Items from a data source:
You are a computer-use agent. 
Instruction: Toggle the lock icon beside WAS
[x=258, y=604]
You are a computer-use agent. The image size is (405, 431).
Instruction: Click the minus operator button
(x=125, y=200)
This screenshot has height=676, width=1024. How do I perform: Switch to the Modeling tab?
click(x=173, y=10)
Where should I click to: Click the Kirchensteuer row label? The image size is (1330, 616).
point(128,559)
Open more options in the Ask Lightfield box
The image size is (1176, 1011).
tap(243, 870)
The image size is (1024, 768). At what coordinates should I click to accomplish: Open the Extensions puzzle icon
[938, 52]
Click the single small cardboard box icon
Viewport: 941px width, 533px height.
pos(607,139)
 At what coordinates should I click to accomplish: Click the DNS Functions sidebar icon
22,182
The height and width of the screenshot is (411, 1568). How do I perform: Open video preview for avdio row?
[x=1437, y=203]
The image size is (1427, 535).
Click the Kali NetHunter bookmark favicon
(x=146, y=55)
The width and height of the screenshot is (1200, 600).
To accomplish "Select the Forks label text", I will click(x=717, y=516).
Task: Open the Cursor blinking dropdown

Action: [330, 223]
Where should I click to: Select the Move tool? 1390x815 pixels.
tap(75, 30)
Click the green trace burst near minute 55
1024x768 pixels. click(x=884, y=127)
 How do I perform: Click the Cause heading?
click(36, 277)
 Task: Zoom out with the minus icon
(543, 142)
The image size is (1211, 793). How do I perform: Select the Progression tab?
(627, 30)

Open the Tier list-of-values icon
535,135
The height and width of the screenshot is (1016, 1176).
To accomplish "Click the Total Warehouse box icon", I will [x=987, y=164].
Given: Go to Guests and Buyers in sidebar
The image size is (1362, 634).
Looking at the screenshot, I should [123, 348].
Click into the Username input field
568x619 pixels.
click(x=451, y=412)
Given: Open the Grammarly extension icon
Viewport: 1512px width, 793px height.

» What to work on: No line before the one with "The height and width of the screenshot is (411, 1568)." belongs in the answer; copy that line and the rest of the records exactly.

» Output of the exercise:
The height and width of the screenshot is (411, 1568). How do I perform: Open video preview for avdio row?
[x=1437, y=203]
The image size is (1427, 535).
Click the Kali NetHunter bookmark favicon
(x=146, y=55)
The width and height of the screenshot is (1200, 600).
To accomplish "Select the Forks label text", I will click(x=717, y=516).
Task: Open the Cursor blinking dropdown

Action: [330, 223]
Where should I click to: Select the Move tool? 1390x815 pixels.
tap(75, 30)
Click the green trace burst near minute 55
1024x768 pixels. click(x=884, y=127)
 How do I perform: Click the Cause heading?
click(36, 277)
 Task: Zoom out with the minus icon
(543, 142)
The image size is (1211, 793). How do I perform: Select the Progression tab?
(627, 30)

Open the Tier list-of-values icon
535,135
The height and width of the screenshot is (1016, 1176).
To accomplish "Click the Total Warehouse box icon", I will [x=987, y=164].
Given: Go to Guests and Buyers in sidebar
The image size is (1362, 634).
Looking at the screenshot, I should [123, 348].
Click into the Username input field
568x619 pixels.
click(x=451, y=412)
Given: Open the Grammarly extension icon
Viewport: 1512px width, 793px height.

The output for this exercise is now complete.